— Я могу остаться и здесь, здесь, на судне, но море мне никогда ничего не скажет. А если я сойду, я буду жить на земле и земля на многие годы станет для меня обыкновенным домом, и я сделаюсь обыкновенным, пока однажды я не уеду из дома, не приду на какой-нибудь берег, не подниму глаза и не увижу море: вот оно, и я услышу то, что оно кричит мне.
Научно? Все это показалось мне наукообразной херней.

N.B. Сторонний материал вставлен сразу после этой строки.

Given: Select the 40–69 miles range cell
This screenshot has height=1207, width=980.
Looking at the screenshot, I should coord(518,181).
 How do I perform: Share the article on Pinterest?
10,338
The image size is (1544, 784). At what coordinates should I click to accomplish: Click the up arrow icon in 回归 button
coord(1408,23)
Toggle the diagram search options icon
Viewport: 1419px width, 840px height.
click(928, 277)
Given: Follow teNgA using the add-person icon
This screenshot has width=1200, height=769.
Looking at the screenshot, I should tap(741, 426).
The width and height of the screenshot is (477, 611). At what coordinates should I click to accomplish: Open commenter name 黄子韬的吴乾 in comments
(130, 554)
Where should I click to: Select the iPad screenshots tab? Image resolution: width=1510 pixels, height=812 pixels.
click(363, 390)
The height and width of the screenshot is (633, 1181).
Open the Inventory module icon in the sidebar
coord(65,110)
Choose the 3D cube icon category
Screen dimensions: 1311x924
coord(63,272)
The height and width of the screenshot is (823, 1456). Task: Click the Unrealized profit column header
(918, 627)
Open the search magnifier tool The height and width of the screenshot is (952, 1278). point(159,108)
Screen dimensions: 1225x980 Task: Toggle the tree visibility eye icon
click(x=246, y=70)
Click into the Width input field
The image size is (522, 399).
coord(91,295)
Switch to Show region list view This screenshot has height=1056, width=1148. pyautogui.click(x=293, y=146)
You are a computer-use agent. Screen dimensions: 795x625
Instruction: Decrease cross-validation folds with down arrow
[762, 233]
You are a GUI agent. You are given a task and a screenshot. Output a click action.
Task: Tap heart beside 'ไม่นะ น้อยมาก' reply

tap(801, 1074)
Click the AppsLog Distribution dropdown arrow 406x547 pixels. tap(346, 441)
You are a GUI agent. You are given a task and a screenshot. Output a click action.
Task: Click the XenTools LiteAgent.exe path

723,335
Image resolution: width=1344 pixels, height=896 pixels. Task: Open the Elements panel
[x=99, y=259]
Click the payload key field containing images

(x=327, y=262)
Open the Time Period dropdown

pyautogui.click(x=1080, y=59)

Я бы мог ему так и сказать, но не сказал. Все не так просто. Дело в том, что я его любил, 1900, и желал, чтобы он когда-нибудь покинул корабль и играл для людей там, на суше, и женился на симпатичной женщине, и завел детей и все остальное, нужное для жизни, которая, быть может, и не столь необъятна, однако прекрасна, если только у тебя есть немного удачи и желания жить. Словом, эта история с морем воспринималась мною как самая настоящая мура, однако если с ее помощью удавалось увести 1900 отсюда, то она устраивала меня. Так что в конце концов я решил, что все к лучшему. Я сказал ему, что его решение правильно и что я в самом деле доволен им. И что я дарю ему свое верблюжье пальто, чтобы он выглядел преуспевающим человеком, сходя по трапу на берег в пальто из верблюжьей шерсти. Он был этим растроган:
— Ты будешь иногда проведывать меня там, на суше?..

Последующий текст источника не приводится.